Dois anos após, a Caixa Econômica Federal criou um fundo imobiliário especial, com recursos do Fundo de Garantia dos trabalhadores para adquirir de uma vez só, em lote único, a totalidade dos títulos de potencial construtivo (Cepacs) do Porto, por R$ 3 bilhões à vista e sem qualquer reserva ou vinculação para edificação residencial e, muito menos, para habitação social.
Como era de se esperar, segundo publicação feita no jornal JB Online, o projeto inicial de “revitalização” que deveria incluir, além das alterações em mobilidade urbana e na infraestrutura, a revitalização das moradias já existentes na região e a criação de novos complexos habitacionais, com o repovoamento da região, moradores afirmam que o local está sendo utilizado para a construção massiva de complexos empresariais, por seu caráter econômico mais vantajoso.

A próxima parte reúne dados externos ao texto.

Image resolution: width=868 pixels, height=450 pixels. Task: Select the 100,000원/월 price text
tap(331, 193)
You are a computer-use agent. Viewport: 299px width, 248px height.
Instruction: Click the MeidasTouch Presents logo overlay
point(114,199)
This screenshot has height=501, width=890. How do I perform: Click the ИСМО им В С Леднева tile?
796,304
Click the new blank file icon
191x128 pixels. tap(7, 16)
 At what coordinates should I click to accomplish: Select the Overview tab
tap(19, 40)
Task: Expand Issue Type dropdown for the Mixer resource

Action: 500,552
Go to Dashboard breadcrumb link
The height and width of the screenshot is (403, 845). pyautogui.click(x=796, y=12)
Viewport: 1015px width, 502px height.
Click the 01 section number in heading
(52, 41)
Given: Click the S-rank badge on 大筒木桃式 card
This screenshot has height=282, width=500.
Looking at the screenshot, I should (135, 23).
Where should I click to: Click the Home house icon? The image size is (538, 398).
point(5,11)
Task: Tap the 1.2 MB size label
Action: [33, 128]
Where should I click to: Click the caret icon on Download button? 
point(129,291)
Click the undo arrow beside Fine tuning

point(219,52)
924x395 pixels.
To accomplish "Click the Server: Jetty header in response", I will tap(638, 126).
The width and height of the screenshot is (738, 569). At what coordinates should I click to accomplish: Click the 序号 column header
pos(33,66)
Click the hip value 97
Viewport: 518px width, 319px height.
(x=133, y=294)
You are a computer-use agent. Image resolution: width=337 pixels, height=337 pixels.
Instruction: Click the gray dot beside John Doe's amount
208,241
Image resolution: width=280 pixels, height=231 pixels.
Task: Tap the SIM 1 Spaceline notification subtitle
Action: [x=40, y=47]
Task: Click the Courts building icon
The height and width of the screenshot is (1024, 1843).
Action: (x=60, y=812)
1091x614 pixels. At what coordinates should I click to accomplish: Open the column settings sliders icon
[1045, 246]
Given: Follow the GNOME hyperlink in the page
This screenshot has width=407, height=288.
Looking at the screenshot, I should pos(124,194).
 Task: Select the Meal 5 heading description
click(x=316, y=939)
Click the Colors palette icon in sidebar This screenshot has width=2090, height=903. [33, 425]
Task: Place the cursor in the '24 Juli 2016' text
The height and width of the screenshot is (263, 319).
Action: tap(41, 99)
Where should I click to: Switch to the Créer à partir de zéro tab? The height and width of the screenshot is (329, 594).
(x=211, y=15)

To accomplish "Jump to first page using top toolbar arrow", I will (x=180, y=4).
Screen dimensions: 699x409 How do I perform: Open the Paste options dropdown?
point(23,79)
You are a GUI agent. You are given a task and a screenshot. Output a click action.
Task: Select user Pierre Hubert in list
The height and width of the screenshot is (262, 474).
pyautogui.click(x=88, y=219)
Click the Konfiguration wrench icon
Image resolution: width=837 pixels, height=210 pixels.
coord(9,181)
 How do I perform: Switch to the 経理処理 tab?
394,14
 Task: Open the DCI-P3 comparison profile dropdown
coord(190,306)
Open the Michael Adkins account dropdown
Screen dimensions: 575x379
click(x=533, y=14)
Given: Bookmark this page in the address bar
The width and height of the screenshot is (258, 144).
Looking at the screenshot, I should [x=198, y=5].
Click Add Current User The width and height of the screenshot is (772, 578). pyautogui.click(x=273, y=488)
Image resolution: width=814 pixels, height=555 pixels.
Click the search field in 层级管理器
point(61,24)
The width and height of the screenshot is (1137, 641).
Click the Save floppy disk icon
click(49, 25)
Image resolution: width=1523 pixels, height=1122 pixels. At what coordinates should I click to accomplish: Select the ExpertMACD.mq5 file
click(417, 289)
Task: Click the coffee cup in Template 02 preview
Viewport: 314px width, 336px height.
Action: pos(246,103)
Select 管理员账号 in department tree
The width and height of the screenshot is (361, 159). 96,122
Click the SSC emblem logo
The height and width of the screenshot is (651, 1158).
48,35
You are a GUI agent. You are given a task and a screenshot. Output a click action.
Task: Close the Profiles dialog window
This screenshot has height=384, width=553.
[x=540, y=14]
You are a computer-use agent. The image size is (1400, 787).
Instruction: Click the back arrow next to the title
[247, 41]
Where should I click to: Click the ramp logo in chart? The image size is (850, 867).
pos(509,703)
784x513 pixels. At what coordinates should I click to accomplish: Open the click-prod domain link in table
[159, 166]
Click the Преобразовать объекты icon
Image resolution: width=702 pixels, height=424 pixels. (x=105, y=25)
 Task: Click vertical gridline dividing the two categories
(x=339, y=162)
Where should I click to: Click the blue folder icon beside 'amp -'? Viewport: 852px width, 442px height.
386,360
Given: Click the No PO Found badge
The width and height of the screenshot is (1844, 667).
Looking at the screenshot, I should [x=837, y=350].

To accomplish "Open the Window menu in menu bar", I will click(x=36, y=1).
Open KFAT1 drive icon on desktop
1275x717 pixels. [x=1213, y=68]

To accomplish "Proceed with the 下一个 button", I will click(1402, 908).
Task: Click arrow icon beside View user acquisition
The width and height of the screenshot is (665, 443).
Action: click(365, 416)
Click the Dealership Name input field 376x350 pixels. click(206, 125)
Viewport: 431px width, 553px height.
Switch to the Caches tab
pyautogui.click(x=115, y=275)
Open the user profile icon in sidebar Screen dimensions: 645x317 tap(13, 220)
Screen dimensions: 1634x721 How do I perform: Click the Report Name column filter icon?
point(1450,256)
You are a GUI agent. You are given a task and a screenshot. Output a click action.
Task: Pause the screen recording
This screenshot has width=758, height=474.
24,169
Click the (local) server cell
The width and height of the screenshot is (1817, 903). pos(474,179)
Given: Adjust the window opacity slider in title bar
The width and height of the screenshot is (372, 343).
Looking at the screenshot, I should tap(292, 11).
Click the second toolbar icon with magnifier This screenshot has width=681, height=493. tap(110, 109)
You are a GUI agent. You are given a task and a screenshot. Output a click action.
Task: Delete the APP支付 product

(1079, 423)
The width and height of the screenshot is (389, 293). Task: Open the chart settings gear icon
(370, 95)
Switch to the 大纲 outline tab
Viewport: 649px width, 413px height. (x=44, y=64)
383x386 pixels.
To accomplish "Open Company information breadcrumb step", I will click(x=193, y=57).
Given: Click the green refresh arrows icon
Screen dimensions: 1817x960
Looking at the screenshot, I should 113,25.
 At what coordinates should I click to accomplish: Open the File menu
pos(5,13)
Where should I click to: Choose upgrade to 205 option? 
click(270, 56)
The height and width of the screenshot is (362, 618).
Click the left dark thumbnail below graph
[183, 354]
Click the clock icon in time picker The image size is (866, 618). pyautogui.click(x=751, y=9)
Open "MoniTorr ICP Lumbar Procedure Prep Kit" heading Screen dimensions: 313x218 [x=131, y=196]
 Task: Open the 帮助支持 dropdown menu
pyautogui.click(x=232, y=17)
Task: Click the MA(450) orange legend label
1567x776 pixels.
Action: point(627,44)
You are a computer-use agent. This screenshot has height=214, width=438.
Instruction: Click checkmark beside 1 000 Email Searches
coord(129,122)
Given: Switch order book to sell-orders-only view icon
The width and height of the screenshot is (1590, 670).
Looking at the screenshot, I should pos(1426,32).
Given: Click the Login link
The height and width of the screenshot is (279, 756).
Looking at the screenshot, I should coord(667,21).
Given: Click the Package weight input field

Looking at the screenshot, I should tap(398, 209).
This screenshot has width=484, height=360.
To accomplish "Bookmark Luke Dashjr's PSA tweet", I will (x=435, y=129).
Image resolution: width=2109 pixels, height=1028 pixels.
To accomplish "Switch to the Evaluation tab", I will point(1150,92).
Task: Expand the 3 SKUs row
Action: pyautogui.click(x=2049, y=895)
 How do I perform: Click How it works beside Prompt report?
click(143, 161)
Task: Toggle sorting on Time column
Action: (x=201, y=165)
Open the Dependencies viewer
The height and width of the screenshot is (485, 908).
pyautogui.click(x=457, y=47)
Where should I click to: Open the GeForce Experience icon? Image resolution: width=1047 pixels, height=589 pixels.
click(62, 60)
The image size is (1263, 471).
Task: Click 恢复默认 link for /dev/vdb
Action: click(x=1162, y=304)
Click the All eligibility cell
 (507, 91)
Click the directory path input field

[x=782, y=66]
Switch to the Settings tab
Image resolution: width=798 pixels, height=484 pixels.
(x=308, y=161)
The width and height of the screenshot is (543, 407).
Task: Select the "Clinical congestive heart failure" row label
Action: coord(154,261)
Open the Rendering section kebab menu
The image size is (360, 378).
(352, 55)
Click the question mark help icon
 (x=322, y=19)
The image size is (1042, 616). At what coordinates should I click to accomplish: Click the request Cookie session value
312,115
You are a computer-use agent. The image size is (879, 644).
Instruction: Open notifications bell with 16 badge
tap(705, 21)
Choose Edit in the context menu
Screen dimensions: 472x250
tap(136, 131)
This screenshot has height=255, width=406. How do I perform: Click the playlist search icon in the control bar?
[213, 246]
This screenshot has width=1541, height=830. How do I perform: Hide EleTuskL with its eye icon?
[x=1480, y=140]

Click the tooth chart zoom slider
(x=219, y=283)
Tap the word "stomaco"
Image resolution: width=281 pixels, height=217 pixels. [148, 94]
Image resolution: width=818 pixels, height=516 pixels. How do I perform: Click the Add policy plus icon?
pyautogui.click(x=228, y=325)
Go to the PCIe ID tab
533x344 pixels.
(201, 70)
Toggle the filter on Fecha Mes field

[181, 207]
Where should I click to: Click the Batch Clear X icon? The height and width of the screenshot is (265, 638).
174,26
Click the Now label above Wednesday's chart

Em suma, o governo municipal privilegia complexos empresarias à construção de residências, tornando a Região Portuária uma extensão do Centro do Rio. E a derrubada da Perimetral, marco principal desse processo da propagada “revitalização”, mas que, segundo informa a publicação, “não livra a região do seu futuro iminente: abandono e esvaziamento”.
O presidente do Conselho Regional de Engenharia e Agronomia do Rio de Janeiro (CREA-RJ), Agostinho Guerreiro, criticou a postura da Prefeitura e não acredita em uma revitalização que desconsidera a construção de moradias.
“Não é o ideal porque quando se falou em revitalização, a ideia é revitalizar o porto e com isso, incluir a população. Qual o conceito de revitalização? É não ter uma cidade morta em nenhum momento do dia. E o que acontece com a cidade do Rio na parte da noite é que uma grande parte da cidade é morta, exatamente pela prioridade que foi se dando à parte de edificações institucionais, voltadas para serviços e comércio. São atividades que transcorrem fundamentalmente durante o dia”, explica.
A presidente da Associação dos Moradores do Morro da Conceição, Márcia Regina, afirmou que nenhum tipo de investimento foi realizado na localidade e que a chegada de empreendimentos comerciais tem sido intensa. “Aqui no Morro da Conceição nada foi feito, a Prefeitura deixou muito a desejar aqui. Fizeram uma obra ‘para gringo ver’, abriram a rua toda porque iam fazer fiação subterrânea e a obra não foi finalizada. Tem uns postes aqui no meio da calçada, e as pessoas são obrigadas a andar no meio da rua. Tem dez dias que uma criança foi atropelada”, reclama.
Em berço esplêndido -
Durante o meu mandato como vereadora, propus um projeto de lei destinando, obrigatoriamente, um percentual mínimo de 10% dos recursos públicos do potencial construtivo vendidos e a destinação de um mínimo também de 10% da área para serem aplicados em habitação social.
Após tramitar pelas várias comissões da Casa Legislativa, o projeto foi incluído na pauta de votação, mas prestes a ser votado, o líder do governo Paes e atual vice-prefeito do Rio, apresentou uma emenda ao projeto (apoiada por outros 16 vereadores) que suprimia a destinação dos 10% dos recursos do Cepacs à habitação social.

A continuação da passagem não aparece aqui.